Consumer goods aren’t created by the economy out of thin air though. They come from resources, and when they are used up, they will be returned to the Earth as garbage. It takes energy to extract, process, manufacture, and transport products, while air, water, and soil can be wasted or polluted at many points in the life cycle of the product. In other words, what we consume has direct effects on nature and our surroundings - a.k.a. the environment.

And then there are social and "spiritual" costs. Allen Kanner and Mary Gomes write in The All-Consuming Self: “The purchase of a new product, especially a ‘big ticket’ item such as a car or computer, typically produces an immediate surge of pleasure and achievement and often confers status and recognition upon the owner. Yet as the novelty wears off, the emptiness threatens to return. The standard consumer solution is to focus on the next promising purchase.” Kind of like sex? My last beer?

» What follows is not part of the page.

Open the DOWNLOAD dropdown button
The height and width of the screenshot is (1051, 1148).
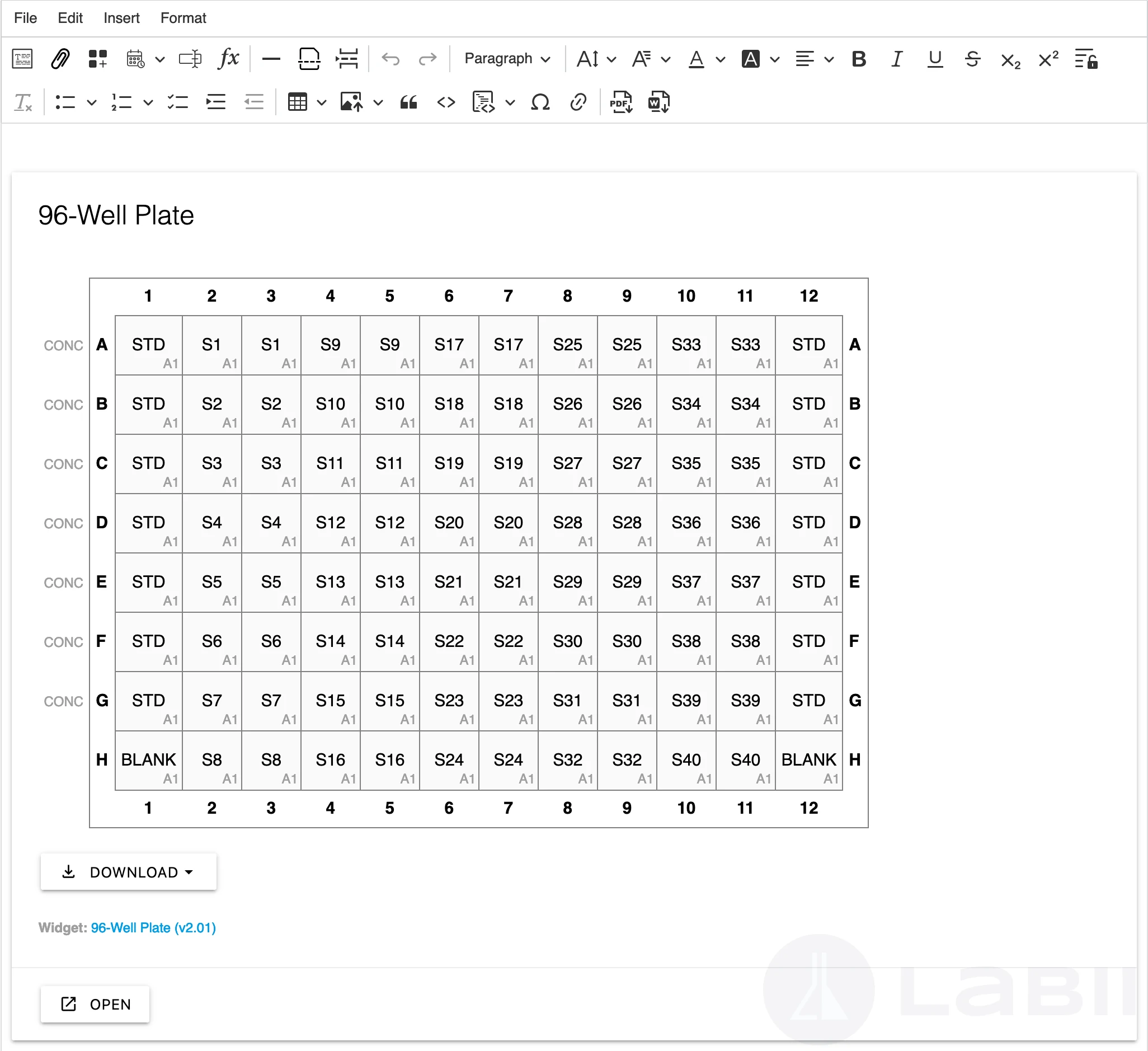(x=128, y=872)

Ultimately, it goes beyond pleasure or status; acquiring stuff becomes an unquenchable demand. Paul Wachtel writes in The Poverty of Affluence: “Having more and newer things each year has become not just something we want but something we need. The idea of more, ever-increasing wealth, has become the center of our identity and our security, and we are caught up by it as the addict is by his drugs.”

Much of what we purchase is not essential for our survival or even basic human comfort but is based on impulse, novelty, a momentary desire. And there is a hidden price that we, nature, and future generations will pay for it too.

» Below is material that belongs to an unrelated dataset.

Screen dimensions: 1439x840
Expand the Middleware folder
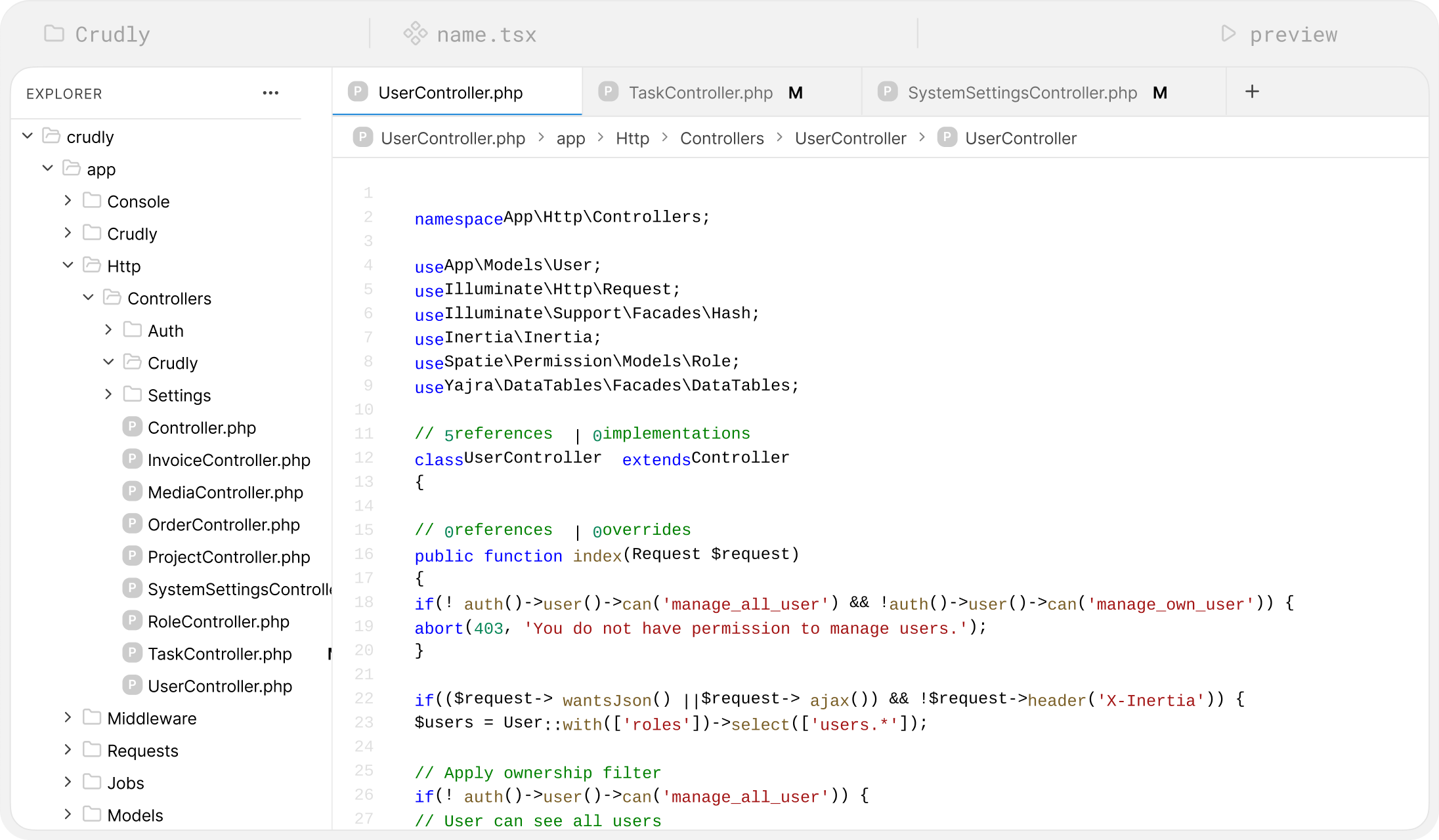[x=68, y=717]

When consumption becomes the very reason economies exist, we never ask “how much is enough?”, “why do we need all this stuff?”, and “are we any happier?” Our personal consumer choices have ecological, social, and psychological consequences.

Bummer.

So what we've got here is way - way beyond just buying stuff. It's become part of the American psychological imbalance. Even the best hippie granola muncher is pining to buy an iPod to play some obscure Grateful Dead show in 1982 and an ironic new Che Guevara/Cookie Monster shirt on threadless.com. Apparently to up the immediate 'happy' time, if even for a half an hour, we need more stuff. While it seems this would be a great time to re-examine some of our deeply held notions of consumerism and what got us into the Great Recession... perhaps we should also consider the other psychological factors that influence our unsustainable lifestyles. I don't think we can handle just going cold turkey on this one, but maybe it's time to have some group therapy on this one?

Just a thought. Feel free to weigh in on the issue.

2 comments:

Cthulhu said...

Word.

Dude. Thanks for further bumming me out with the photos of trash.

One potential bright side to this is the opportunity for entrenpenurial(sp?) type folks to provide new services reclaiming old stuff. If trash is valuable enough, someone will retrieve it.

There can be university level courses of dumpster diving!

SO said...

But your clothes aren't just so out of date - they're also too small from all that food u eat or too ruined by all the chemicals in from the washing machine.